In which muscle to inject?

Hi,

Does it matter in which muscle you inject testosterone? I've read that injecting into gluteus maximus is the best way. But, what if you'd choose another muscle? Would it change anything? Thanks.
 
Injecting into the glutes is dangerous, you need to inject IM or SQ into the outer quads and or shoulders using a 27-29 gauge 1/2 insulin syringe, no need to use those 1.5 inch harpoons!
 
Last edited:
injecting into the glutes is not dangerous as long as you inject into the upper outer quadrant. In fact, IM glute injections are standard technique.
 
Hi,

Does it matter in which muscle you inject testosterone? I've read that injecting into gluteus maximus is the best way. But, what if you'd choose another muscle? Would it change anything? Thanks.

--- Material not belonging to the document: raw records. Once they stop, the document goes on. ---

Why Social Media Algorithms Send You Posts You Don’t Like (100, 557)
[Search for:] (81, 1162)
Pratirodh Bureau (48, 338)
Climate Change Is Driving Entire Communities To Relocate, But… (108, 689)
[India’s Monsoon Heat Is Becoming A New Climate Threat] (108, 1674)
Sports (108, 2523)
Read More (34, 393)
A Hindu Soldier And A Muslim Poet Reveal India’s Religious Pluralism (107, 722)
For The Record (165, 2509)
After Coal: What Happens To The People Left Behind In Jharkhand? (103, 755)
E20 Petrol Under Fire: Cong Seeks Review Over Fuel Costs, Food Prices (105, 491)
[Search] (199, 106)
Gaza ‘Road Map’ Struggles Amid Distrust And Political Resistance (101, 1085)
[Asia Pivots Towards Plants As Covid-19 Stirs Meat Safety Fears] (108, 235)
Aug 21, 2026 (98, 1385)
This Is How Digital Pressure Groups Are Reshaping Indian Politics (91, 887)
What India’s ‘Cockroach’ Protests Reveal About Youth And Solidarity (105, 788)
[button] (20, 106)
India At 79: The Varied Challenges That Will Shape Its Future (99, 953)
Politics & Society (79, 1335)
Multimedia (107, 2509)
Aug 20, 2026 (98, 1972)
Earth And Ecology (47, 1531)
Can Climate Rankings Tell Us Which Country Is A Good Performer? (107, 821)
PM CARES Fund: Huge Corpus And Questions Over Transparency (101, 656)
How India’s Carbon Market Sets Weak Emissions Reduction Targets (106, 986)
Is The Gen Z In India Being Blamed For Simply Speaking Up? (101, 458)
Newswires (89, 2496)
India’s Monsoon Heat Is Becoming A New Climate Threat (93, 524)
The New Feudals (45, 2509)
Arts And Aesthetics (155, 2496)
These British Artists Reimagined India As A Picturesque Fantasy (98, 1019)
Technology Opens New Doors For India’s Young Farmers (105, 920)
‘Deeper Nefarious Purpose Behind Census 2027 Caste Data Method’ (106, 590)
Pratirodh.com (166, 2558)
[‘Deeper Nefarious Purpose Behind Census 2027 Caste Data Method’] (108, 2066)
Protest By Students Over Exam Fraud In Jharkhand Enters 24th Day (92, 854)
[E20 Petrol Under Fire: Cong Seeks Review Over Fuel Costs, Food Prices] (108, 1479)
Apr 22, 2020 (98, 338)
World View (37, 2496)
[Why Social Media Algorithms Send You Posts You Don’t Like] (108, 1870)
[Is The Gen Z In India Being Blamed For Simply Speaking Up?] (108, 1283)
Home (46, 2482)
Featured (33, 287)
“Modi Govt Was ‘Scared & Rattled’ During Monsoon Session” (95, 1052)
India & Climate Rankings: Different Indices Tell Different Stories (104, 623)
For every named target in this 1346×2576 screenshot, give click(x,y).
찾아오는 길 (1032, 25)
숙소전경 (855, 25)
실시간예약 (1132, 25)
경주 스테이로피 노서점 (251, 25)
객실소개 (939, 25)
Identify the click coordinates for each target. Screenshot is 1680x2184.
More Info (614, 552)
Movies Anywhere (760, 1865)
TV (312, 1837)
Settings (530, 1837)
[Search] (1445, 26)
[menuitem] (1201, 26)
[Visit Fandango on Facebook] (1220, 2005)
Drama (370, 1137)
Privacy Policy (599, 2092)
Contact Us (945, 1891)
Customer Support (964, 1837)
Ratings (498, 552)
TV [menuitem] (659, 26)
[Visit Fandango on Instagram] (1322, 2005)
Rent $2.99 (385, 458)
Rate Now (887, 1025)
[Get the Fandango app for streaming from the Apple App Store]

I am sure your Doctor should talk you through step by step, I take you are going on TRT via your doctors advice?
 
I am sure your Doctor should talk you through step by step, I take you are going on TRT via your doctors advice?

I am not giving myself shots. Not yet at least. Nurses are doing it so far.
I am just asking, because i want to know if there's a difference in injecting to various muscles. Because if i were doing shots myself, the gluteus area is not that easy to reach.
 
injecting into the glutes is not dangerous as long as you inject into the upper outer quadrant. In fact, IM glute injections are standard technique.


Regarding the dorsogluteal (upper outer quadrant) injection which was considered the standard old school method and although there are major nerves and blood vessels including the (sciatic nerve and superior gluteal artery) as long as the injection is done in the upper outer quadrant it should be safe mind you one could still inject in the wrong area and nick the sciatic nerve. There also tends to be more fatty tissue in this area and in some studies it has been shown that when even using the standard 22 gauge 1 and a half inch needle in heavier set individuals the injection was subcutaneous and not i.m. as the needle length did not reach the muscle tissue.

The more common method is injecting in the ventrogluteal which is sparse of any major supply of nerves or blood vessels while remaining well perfused from smaller branches. There also tends to be less subcutaneous fat and a thicker muscle mass than the dorsogluteal.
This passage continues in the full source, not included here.